Portland International Airport
At first glance, Eugene artist Liza Mana Burns’ latest mural is a bright and colorful panorama depicting Oregon’s diverse landscape.

At first glance, Eugene artist Liza Mana Burns’ latest mural is a bright and colorful panorama depicting Oregon’s diverse landscape.

However, the work, titled “Celebrate Oregon!” actually contains images of 127 seemingly random objects: a wine bottle, a Chinook salmon, a comic book, the Siuslaw Bridge — all on display at Portland International Airport’s Concourse B, near Alaska Airlines gates.

Individually, the objects depicted in the mural might seem inconsequential. But take a step back and you’ll realize that every one of them represents a part of Oregon’s history.

At the bottom left corner is a beer glass, a nod to Oregon’s reputation as being at the forefront of the craft beer industry.

Shift your eyes to the right, and you might find the books “The Left Hand of Darkness” by Ursula Le Guin and “Only What We Could Carry” by Lawson Fusao Inada, two of Oregon’s most prominent writers.

Suddenly, the mural’s message becomes clear: Oregon isn’t a homogenous place.

Much like its diverse geography, the state is a collection of different people and customs that come together to form a giant cultural mosaic.
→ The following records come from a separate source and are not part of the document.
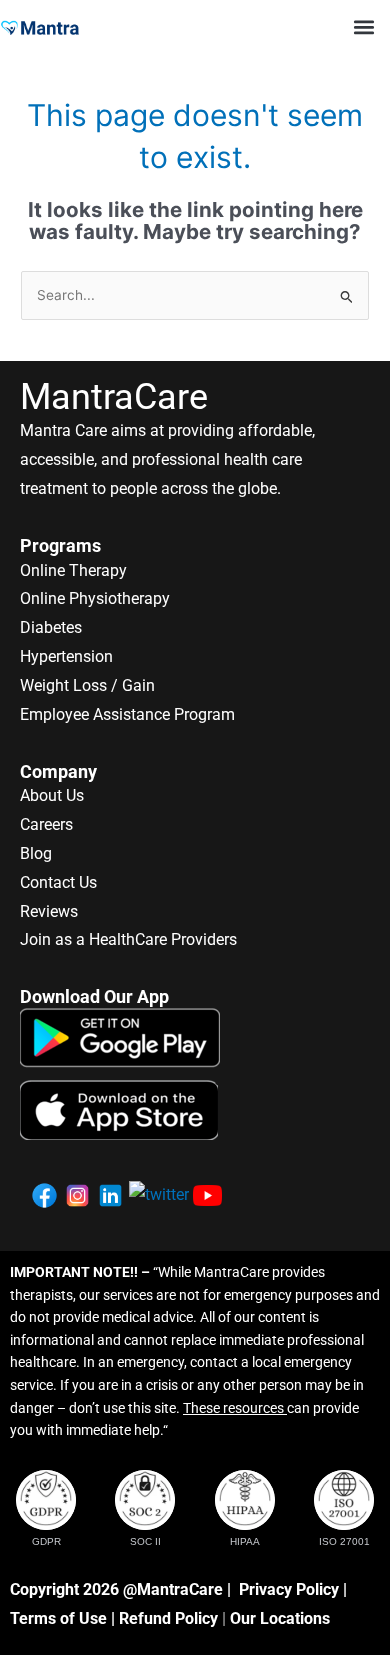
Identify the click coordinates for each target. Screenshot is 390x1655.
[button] (363, 26)
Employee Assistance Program (127, 714)
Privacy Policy (289, 1589)
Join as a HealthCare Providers (128, 939)
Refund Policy (168, 1618)
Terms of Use (58, 1618)
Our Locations (280, 1618)
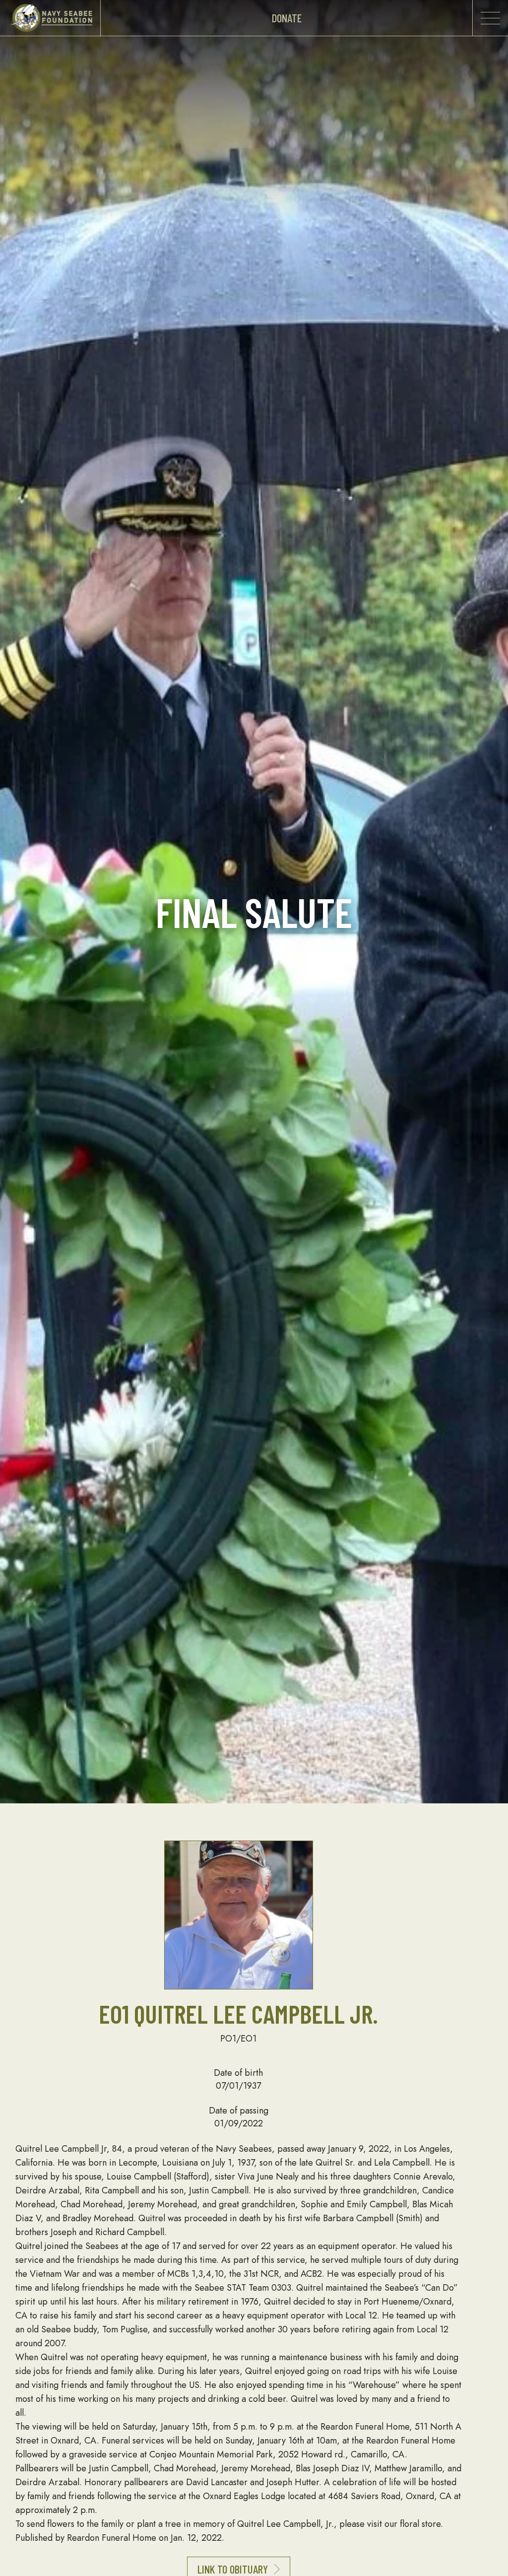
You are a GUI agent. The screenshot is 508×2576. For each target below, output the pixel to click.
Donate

“You think culture is opera and ballet but it’s everything. It’s history, it’s language, it’s dance, it’s food, it’s indigenous culture,” said Burns, the mural’s creator.

While working on the project, Burns said, she learned a lot about aspects of Oregon’s history that she was unaware of growing up.

“I didn’t know who York was, which is embarrassing to say,” Burns said, in reference to the African American man who was an integral part of Lewis and Clark’s expedition. “So we got to include him. I didn’t know about the city of Vanport. So I learned a lot of pieces about Oregon history.”

Vanport was the state’s second-largest city in the 1940s, before completely disappearing after a catastrophic flood in 1948.

Burns said that the most challenging part of the project was making sure to include all aspects of Oregon’s history and culture.

She admitted that being a 32-year-old white woman meant that her worldview was inherently limited. So she reached out to various community leaders to learn about what she might be missing or getting wrong. “I said, ‘I would like to work with people from the community to say, OK, what symbols are we missing?’”

Burns worked with volunteer cultural content experts like Chuck Sams III, an Oregon Cultural Trust board member and deputy executive director of the Confederated Tribes of the Umatilla Indian Reservation. Sams was recently named head of the National Park Service.

“He was helping with the selection of the indigenous symbols and he brought up the American Indian Movement. So we looked up that symbol and included that symbol,” Burns said.

She also worked with Linda Castillo, the Diversity, Equity & Inclusion Manager at the Immigrant and Refugee Community Organization.

“She came up with the hummingbird and a sunflower, which are two symbols that I didn’t know had cultural meaning to Hispanic Oregonians,” Burns said.

The hummingbird, she discovered, is treasured for its almost magical qualities and is an important symbol for the Mexican and Indigenous communities.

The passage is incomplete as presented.